Notes on Purchasing Power Parity (PPP) and Exchange Rates
Key Concepts of Purchasing Power Parity (PPP) and Exchange Rates
Relative Change in Inflation
- Definition: Relative change between domestic inflation and foreign inflation is crucial in determining currency value.
- If domestic inflation > foreign inflation, the domestic currency should depreciate.
- If domestic inflation < foreign inflation, the domestic currency should appreciate.
Absolute vs. Relative PPP
- Implication of PPP: Nominal exchange rates adjust to maintain the real exchange rate.
- Higher inflation in a country typically leads to a depreciated currency.
Hyperinflation Explained
- Definition: A scenario characterized by extremely high and typically accelerating inflation (more than 50% per month or over 10,000% per year).
- Results from excessive money printing by the government.
- Impacts both domestic and international value perception of currency leading to depreciation.
- Historical Example: Germany post-World War I saw hyperinflation and a significant drop in the value of the Deutsche Mark.
- Government printed excessive amounts of money to pay reparations, causing severe inflation.
- Consequence: Prices rose drastically, and the currency became almost worthless (e.g., needing enormous amounts of currency to buy basic goods).
Impact of Money Supply
- Graphical Representation: Money supply increases significantly correlate with price level increases, leading to a depreciated currency.
- Consumers’ desire to hold the currency decreases, reflecting in international currency value.
The Big Mac Index as a Fun Measure of PPP
- Concept: The Economist magazine uses the Big Mac as a benchmark to compare prices across countries.
- Big Macs are available globally and have standardized ingredients, making it easier to draw comparisons.
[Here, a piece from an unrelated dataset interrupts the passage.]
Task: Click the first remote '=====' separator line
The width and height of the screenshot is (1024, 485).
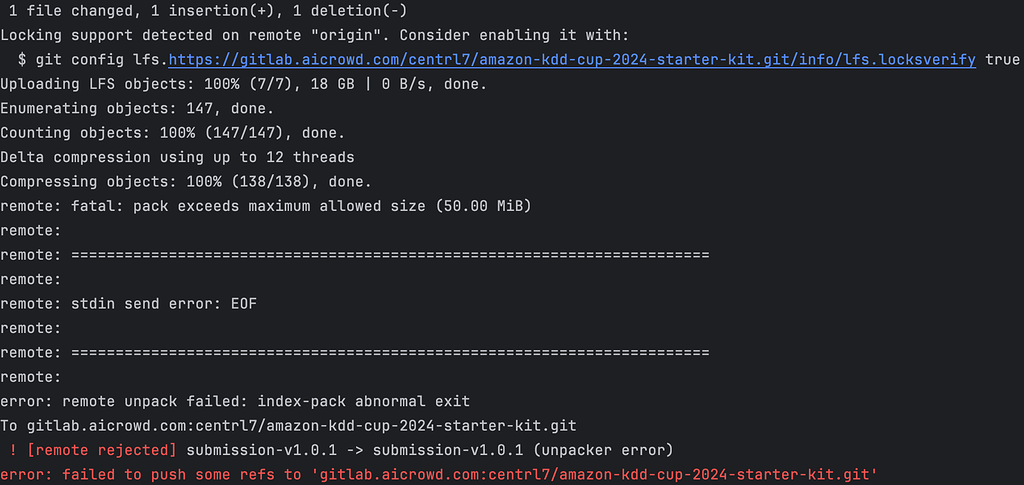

- Application: If a Big Mac costs $5.65 in the US, it should cost roughly the same elsewhere, based on PPP. Discrepancies indicate variations in currency values and living costs.
The Limitations of PPP
- Theoretical Boundaries: Though PPP provides a guideline, it is not perfectly accurate due to:
- Arbitrage Limitations: Real-world barriers such as tariffs, transportation costs, and differences in preferences impede perfect arbitrage.
- Product Differences: Not all goods/services are perfect substitutes; regional preferences lead to price variance.
Relative vs. Absolute PPP
- Relative PPP: Empirical data suggests it holds truer over time. Price level comparisons between countries affect nominal exchange rates.
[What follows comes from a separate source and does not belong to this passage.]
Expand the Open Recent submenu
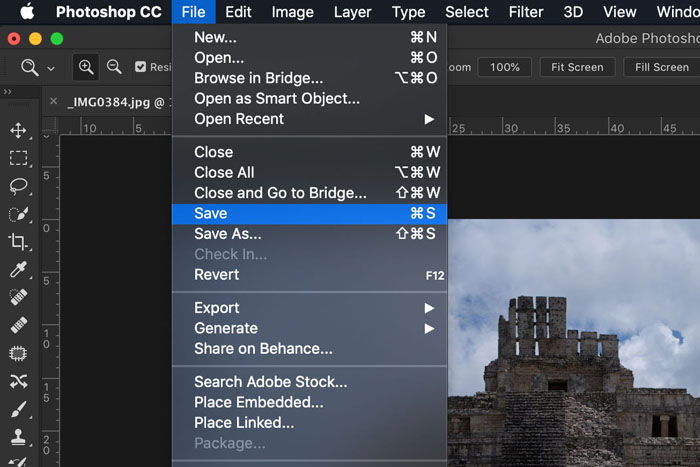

- A 1% increase in price levels often corresponds with approximately a 1% decrease in nominal exchange rates.
Practical Applications of PPP
- Cost of Living Comparison: Adjusted GDP per capita using PPP can provide a clearer picture of living standards.
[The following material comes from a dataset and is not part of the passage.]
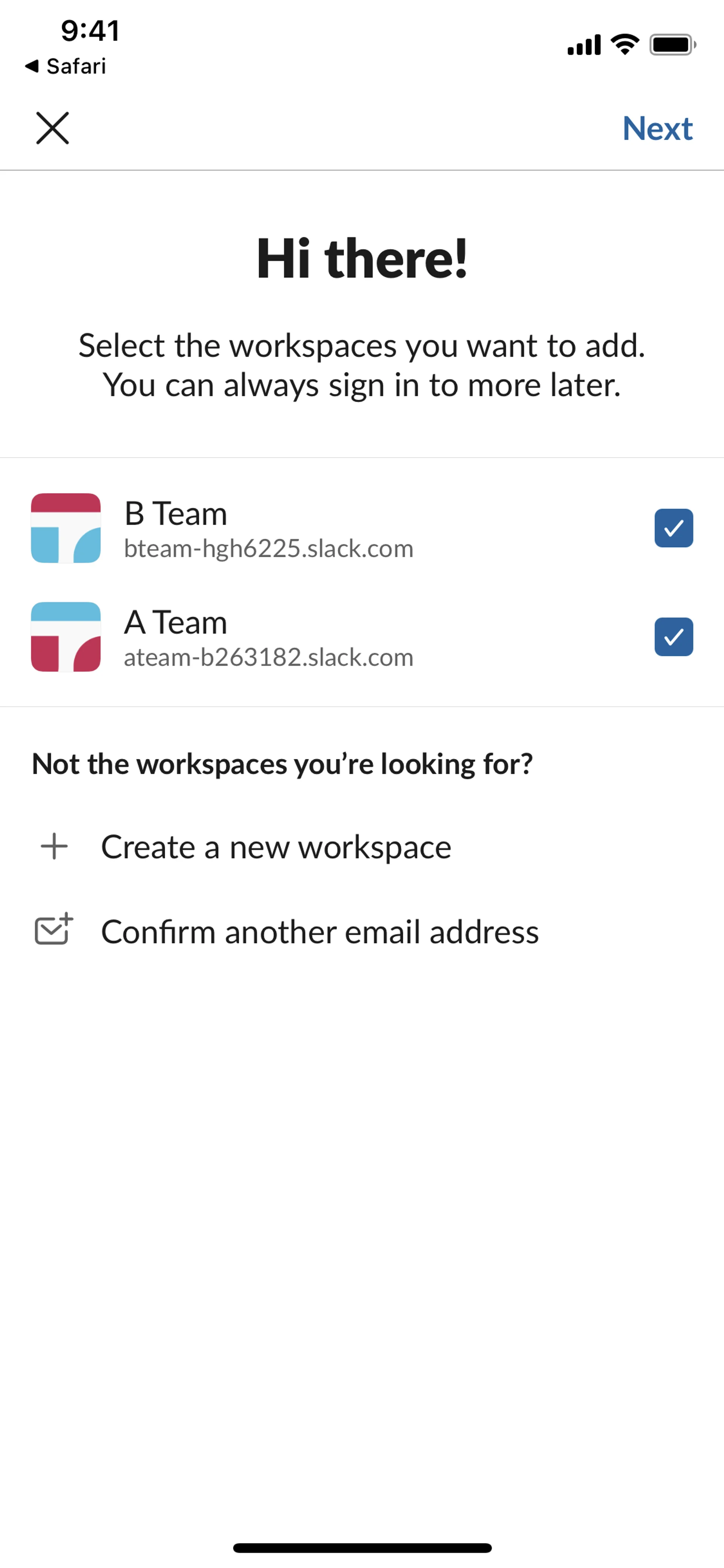This screenshot has height=1568, width=724.
Task: Tap the home indicator bar
Action: point(362,1547)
- Example: $10,000 in Mexico may equate to $20,000 in the US considering price levels.
- Conclusion: While PPP is not flawless, it allows for comparison of economic metrics across countries, enabling better analysis of real living standards and economic health.
Final Notes
- Further Study: Important to review Chapter 13 to prepare for further discussion on international capital and exchange rates in upcoming classes.